During its short lifetime, the DHS’s Transportation Security Administration
(TSA) acquired a well-earned reputation for hiring petty thieves to inspect
baggage at airports (see “TSA: Thieves, Spendthrifts, Authoritarians”
in our November 15, 2004 issue).
Now we learn that the Federal Emergency Management Agency (FEMA), which has
been placed under Homeland Security’s umbrella, has hired recidivist criminals
to work as disaster-relief inspectors. “Government inspectors entrusted
to enter disaster victims’ homes and verify damage claims include criminals
with records for embezzlement, drug dealing and robbery,” reported the
Miami Sun-Sentinel on April 24.
According to Dan Craig, director of recovery programs for FEMA, “Our
contract inspectors are our first line of accountability.” In hiring inspectors
from one of three Washington-area firms, FEMA is required by law to subject
applicants to a rigorous background check. Yet the Sun-Sentinel — in an
investigation it conducted despite a complete lack of cooperation from the agency
— “found 30 inspectors or managers with criminal records out of
133 it was able to identify.... 17 had criminal histories at the time they were
hired. At least four lost their jobs for arrests after they were hired, including
one scheduled for sentencing May 6 in California for child molestation, and
two convicted of federal bribery charges for promising higher FEMA payments
in exchange for money.”
Inspector Jerry Koontz was fired after stalking a Pensacola aid applicant.
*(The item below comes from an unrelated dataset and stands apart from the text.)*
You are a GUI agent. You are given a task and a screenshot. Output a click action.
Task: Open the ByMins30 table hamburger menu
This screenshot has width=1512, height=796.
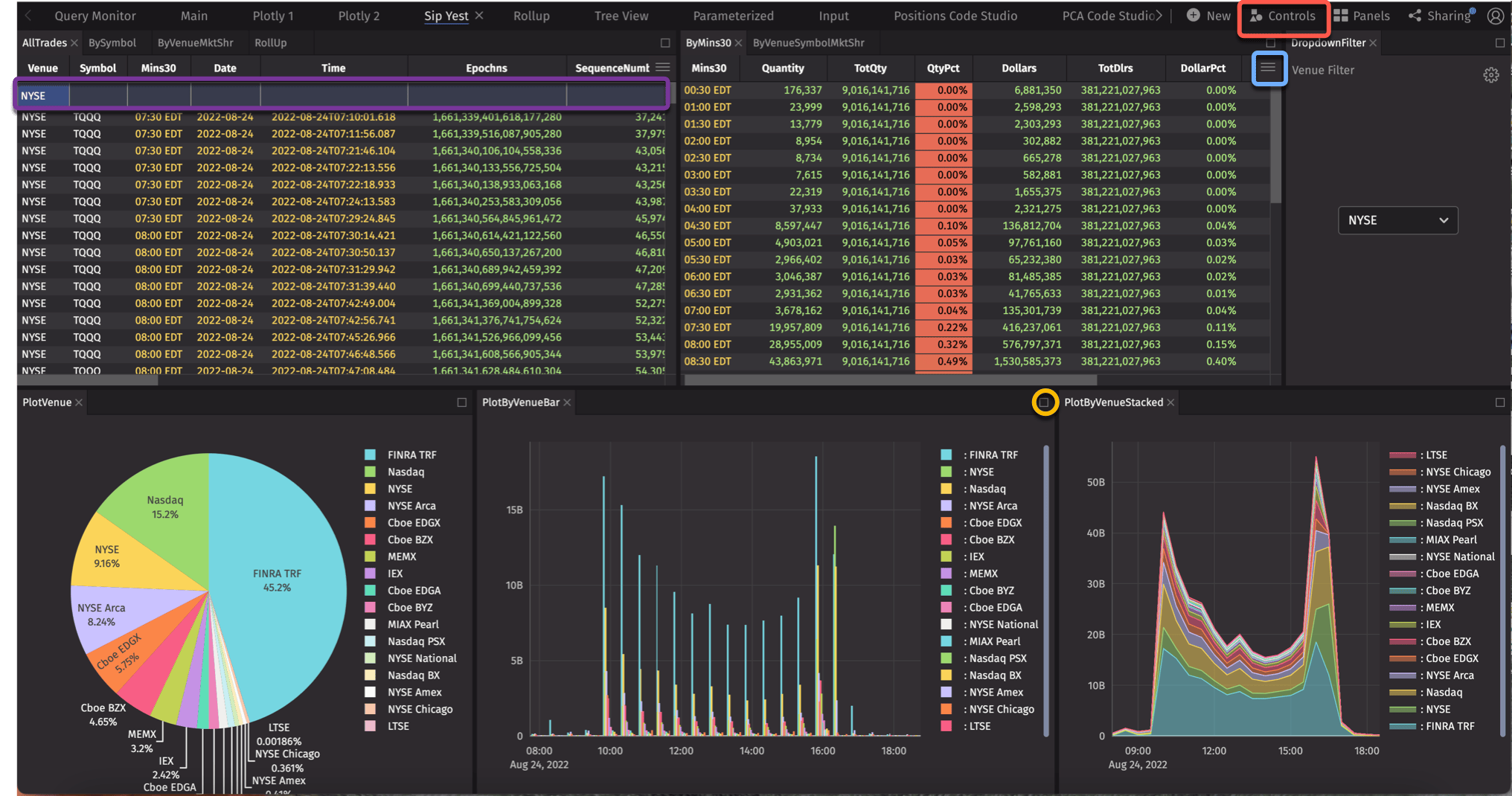click(x=1269, y=68)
“All I was doing was trying to help the poor girl,” he insists.
Veteran FEMA inspector Bill Neal is a recidivist criminal. His rap sheet includes
embezzlement, criminal sexual misconduct, wire fraud involving land owned by
the federal Bureau of Land Management, and two prison terms — before he
was hired as a FEMA inspector in 1993. In 1999, after performing 6,000 FEMA
inspections, he went to prison again on drug-related charges — yet the
agency hired him immediately after his release in 2001.
Inspector Mark S. Verheyden was convicted in 1994 of soliciting a kickback
from a federal aid applicant in Houston. Prior to that conviction he had served
10 years’ probation for kidnapping and aggravated assault with a weapon
for an incident in which he used a “construction-type nail gun”
to abduct a former girlfriend. His vita also includes convictions for battery.